Consignes de travail:
1. D'après l'article sur la clinique de Tibidabo, que prescrit le psychiatre Joaquín Muñoz, et dans quel but ?
2. Extrayez de l'article sur la clinique de Tibidabo le passage qui va de « Le psychiatre Joaquín » jusqu'à « le désir sexuel. ».

Texte étudié:
_ _ _ _ _
Le Parlement catalan a ouvert une enquête sur une clinique privée de Barcelone qui propose de « soigner » l’homosexualité. La polyclinique de Tibidabo offre en effet à leurs patients des médicaments et des traitements psychiatriques pour qu’ils cessent d’être gay.

Le psychiatre Joaquín Muñoz qui consulte dans cette clinique, intimement persuadé que l’homosexualité est une maladie, prescrit des comprimés pour diminuer le désir sexuel.

« Personne ne veut être homosexuel, ça leur tombe dessus », affirmait-il lundi 14 juin au quotidien local El Periódico de Catalunya. « Si avec un comprimé on pouvait changer son orientation sexuelle, 99% des gays voudraient en prendre ».

« MAQUILLAGE SCIENTIFIQUE »
Selon le quotidien espagnol El Pais, la plupart des patients de ce médecin sont de jeunes pratiquants qui considèrent leur foi incompatible avec leur orientation sexuelle et cherchent une solution thérapeutique. « Ces thérapies avaient donc peu de choses à voir avec la science mais visiblement beaucoup à voir avec des fondamentalismes idéologiques, visiblement religieux », commente le journal, « ce qui est grave dans ce cas, c’est le maquillage scientifique que l’on accorde à des arguments idéologiques ».
_ _ _ _ _
Entrées enregistrées
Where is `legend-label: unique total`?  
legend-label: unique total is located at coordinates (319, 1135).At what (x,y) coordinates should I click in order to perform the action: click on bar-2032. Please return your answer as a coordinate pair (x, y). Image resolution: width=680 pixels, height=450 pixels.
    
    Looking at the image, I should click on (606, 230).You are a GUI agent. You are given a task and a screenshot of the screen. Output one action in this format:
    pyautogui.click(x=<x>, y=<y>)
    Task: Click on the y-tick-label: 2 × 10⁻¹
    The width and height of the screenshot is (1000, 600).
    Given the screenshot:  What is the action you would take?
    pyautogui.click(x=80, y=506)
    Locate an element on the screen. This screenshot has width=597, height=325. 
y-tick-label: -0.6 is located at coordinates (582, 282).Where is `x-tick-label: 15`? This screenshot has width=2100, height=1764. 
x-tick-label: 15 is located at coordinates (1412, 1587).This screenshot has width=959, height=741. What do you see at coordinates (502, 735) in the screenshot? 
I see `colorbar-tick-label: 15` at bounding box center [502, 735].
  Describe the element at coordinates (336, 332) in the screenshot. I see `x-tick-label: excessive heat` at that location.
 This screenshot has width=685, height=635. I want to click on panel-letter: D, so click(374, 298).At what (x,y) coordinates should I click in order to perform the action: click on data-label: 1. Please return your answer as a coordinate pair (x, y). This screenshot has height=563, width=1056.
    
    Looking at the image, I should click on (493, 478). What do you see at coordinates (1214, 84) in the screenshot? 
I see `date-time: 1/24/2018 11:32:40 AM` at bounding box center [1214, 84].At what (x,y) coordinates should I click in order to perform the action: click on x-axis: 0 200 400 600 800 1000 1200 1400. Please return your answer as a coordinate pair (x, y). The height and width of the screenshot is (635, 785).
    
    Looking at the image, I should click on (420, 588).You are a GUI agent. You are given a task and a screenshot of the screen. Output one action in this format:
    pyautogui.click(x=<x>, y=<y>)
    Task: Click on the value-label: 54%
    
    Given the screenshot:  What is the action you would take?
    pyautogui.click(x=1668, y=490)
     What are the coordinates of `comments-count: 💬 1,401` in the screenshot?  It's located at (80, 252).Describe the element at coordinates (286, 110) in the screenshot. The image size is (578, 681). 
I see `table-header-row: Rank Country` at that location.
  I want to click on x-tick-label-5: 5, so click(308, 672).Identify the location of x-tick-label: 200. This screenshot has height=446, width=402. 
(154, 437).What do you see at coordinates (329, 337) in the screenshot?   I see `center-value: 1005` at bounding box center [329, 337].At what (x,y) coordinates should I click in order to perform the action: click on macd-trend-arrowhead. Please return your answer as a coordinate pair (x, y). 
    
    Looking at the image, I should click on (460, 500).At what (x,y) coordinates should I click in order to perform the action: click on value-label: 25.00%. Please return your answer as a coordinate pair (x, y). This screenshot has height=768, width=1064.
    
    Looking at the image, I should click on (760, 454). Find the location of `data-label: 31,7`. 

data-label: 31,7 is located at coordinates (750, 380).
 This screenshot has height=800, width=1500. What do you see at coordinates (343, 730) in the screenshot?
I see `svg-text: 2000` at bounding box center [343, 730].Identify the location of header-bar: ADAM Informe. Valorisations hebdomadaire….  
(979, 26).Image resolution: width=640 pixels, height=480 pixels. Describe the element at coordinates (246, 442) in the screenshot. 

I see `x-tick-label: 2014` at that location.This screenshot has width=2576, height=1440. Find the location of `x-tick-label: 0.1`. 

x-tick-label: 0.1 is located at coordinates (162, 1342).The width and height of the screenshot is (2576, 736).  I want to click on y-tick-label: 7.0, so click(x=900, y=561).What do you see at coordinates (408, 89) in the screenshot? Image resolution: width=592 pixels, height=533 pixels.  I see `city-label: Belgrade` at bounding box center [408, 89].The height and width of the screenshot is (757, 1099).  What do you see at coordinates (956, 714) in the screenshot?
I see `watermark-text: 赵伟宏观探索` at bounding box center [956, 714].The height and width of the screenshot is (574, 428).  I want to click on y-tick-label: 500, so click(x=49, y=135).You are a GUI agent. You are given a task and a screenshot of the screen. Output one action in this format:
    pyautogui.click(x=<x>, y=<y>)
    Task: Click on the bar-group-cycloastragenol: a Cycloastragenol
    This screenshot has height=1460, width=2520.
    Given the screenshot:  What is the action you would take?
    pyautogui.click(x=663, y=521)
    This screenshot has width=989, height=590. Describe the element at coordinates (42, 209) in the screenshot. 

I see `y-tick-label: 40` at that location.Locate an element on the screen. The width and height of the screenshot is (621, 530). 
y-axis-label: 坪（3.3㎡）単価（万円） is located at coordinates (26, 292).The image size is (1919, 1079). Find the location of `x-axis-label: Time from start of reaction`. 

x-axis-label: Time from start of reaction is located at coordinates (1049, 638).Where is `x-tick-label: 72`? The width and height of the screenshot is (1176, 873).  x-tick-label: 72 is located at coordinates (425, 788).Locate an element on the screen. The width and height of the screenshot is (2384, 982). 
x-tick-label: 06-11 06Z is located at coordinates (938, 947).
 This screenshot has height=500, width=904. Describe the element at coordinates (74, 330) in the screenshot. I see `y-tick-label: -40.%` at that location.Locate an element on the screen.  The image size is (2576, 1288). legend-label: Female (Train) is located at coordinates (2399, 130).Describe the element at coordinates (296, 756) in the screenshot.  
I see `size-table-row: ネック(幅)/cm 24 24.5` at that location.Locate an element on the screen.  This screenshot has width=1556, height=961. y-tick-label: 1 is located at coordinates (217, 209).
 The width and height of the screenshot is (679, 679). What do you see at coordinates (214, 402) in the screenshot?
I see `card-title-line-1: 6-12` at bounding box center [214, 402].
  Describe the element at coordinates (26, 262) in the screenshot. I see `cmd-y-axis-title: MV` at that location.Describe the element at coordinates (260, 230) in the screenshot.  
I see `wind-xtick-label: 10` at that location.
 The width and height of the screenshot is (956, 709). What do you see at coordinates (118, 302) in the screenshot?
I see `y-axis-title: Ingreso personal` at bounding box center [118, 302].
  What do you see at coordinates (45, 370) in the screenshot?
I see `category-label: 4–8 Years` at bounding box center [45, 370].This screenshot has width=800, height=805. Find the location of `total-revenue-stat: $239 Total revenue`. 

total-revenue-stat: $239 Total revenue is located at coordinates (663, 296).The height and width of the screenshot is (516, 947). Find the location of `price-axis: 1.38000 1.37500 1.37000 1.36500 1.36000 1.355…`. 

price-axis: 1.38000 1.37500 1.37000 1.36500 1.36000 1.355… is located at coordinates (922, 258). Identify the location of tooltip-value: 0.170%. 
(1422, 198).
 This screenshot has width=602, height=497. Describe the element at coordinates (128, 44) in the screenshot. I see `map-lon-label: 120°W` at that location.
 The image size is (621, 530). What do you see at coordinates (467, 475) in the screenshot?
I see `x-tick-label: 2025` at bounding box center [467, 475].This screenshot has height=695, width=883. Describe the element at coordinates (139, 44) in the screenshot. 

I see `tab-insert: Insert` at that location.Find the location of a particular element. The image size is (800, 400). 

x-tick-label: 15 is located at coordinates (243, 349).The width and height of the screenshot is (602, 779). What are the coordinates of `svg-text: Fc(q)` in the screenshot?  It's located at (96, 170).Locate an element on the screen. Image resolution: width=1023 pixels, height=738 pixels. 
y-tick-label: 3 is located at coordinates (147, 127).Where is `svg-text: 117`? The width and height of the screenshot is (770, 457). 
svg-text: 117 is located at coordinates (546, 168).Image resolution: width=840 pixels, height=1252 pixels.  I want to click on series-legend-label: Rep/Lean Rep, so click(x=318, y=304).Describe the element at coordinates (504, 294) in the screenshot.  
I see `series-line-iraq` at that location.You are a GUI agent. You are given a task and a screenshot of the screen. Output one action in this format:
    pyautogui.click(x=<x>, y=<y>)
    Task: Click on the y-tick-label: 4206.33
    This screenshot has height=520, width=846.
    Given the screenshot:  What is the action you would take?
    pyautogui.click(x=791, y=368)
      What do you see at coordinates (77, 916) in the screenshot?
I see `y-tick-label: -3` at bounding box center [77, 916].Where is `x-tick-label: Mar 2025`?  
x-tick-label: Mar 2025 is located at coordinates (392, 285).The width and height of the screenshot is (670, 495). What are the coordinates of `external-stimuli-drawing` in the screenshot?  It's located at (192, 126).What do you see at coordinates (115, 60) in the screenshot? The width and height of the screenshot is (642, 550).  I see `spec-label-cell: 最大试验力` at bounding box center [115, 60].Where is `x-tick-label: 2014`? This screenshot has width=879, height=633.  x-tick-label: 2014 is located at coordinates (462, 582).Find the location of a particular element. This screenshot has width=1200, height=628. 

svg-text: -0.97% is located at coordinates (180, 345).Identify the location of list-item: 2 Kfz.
_ _ _ _ _
Réponses par exercice:
1. Il prescrit des comprimés pour diminuer le désir sexuel.

2.
Le psychiatre Joaquín Muñoz qui consulte dans cette clinique, intimement persuadé que l’homosexualité est une maladie, prescrit des comprimés pour diminuer le désir sexuel.